1985 erschien das Club Magazin ein letztes Mal. Der Inhalt behandelt jedoch einzig die Atari Homecomputer und deren Peripherie. Komischerweise ist gerade diese letzte Ausgabe heute schwieriger zu finden als die älteren Exemplare. Obwohl natürlich alle Club Magazine heute nicht mehr leicht zu bekommen sind, gelten besonders die Ausgaben von 1980 bis 1982 als äußerst selten. Sogar bei eBay werden diese Jahrgänge in der Regel nicht mehr gehandelt.

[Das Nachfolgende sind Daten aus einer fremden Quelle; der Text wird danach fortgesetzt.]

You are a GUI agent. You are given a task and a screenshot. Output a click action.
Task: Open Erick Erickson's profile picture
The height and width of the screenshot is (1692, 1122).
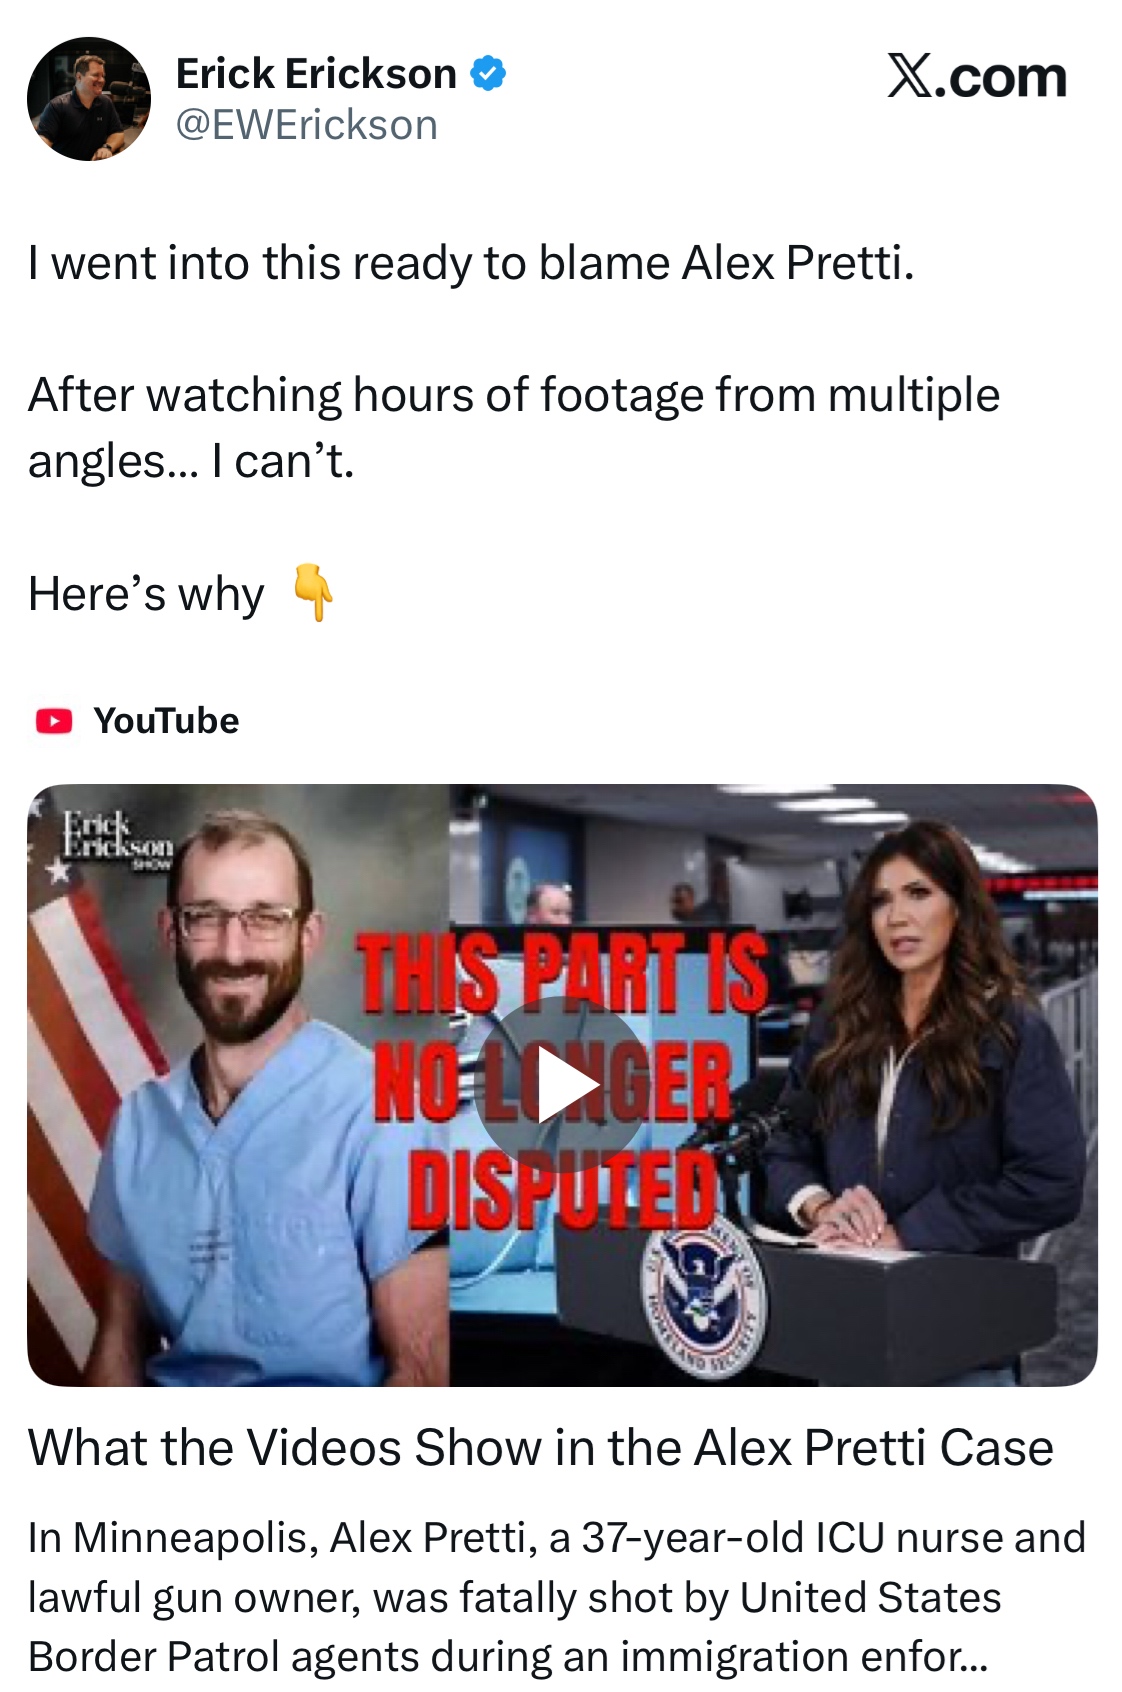click(x=89, y=99)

In den folgenden Jahren übernahm der Computerhersteller Commodore mit dem legendären C64 den Hardwaremarkt für Computerspiele in seine Hände und erreichte dadurch den gleichen Kultstatus wie zuvor Atari mit seiner VCS-Konsole. Trotz vieler Bemühungen und weiterer innovativer Produkte, wie dem tragbaren Atari Lynx oder später der technisch perfekten Jaguar-Konsole, gelang es Atari nicht mehr innerhalb der Spielbranche noch einmal eine führende Rolle zu spielen.
Die Zeit wird zeigen, ob es Atari noch einmal gelingen kann, als Hardwarehersteller erfolgreich zu sein. Bis es soweit ist, wird der Name Atari für immer untrennbar mit den aufregenden Zeiten der Arkaden und unzähligen Spieleklassikern bleiben.